## [What you should do]
Retype, word for word, every line from the one holding "Task: Uncheck the" through the one holding "Screen dimensions: 750x518" in the entries below, both included, and only those lines.

Extracted records:
⟨

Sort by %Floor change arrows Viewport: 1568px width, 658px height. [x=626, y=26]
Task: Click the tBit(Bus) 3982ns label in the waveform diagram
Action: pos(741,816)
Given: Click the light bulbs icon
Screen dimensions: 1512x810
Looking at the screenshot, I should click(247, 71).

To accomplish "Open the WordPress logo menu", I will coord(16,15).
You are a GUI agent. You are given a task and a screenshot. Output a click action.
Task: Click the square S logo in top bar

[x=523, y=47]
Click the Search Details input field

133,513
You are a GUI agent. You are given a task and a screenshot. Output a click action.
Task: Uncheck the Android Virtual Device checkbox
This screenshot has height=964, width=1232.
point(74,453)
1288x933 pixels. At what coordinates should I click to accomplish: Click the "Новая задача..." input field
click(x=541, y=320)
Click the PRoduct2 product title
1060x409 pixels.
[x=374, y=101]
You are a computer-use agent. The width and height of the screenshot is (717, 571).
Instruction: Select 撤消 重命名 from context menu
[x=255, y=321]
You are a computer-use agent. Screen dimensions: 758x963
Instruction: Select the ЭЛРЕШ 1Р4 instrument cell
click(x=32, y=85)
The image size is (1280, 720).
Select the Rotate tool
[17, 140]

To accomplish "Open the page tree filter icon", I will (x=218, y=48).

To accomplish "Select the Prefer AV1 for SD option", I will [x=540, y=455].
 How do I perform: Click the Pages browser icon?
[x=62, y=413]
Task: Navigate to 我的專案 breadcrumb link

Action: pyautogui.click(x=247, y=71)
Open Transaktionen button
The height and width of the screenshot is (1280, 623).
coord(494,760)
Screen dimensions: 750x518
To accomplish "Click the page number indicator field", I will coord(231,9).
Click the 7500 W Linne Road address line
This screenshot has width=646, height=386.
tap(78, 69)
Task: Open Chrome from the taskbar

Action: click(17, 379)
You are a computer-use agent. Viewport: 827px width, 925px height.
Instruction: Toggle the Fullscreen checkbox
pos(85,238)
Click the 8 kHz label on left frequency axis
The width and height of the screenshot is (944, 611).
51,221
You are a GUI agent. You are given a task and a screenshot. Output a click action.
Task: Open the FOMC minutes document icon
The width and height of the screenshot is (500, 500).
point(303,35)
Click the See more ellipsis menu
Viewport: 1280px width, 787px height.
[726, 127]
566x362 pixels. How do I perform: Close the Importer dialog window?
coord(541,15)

⟩

## [Written answer]
Task: Uncheck the Android Virtual Device checkbox
This screenshot has height=964, width=1232.
point(74,453)
1288x933 pixels. At what coordinates should I click to accomplish: Click the "Новая задача..." input field
click(x=541, y=320)
Click the PRoduct2 product title
1060x409 pixels.
[x=374, y=101]
You are a computer-use agent. The width and height of the screenshot is (717, 571).
Instruction: Select 撤消 重命名 from context menu
[x=255, y=321]
You are a computer-use agent. Screen dimensions: 758x963
Instruction: Select the ЭЛРЕШ 1Р4 instrument cell
click(x=32, y=85)
The image size is (1280, 720).
Select the Rotate tool
[17, 140]

To accomplish "Open the page tree filter icon", I will (x=218, y=48).

To accomplish "Select the Prefer AV1 for SD option", I will [x=540, y=455].
 How do I perform: Click the Pages browser icon?
[x=62, y=413]
Task: Navigate to 我的專案 breadcrumb link

Action: pyautogui.click(x=247, y=71)
Open Transaktionen button
The height and width of the screenshot is (1280, 623).
coord(494,760)
Screen dimensions: 750x518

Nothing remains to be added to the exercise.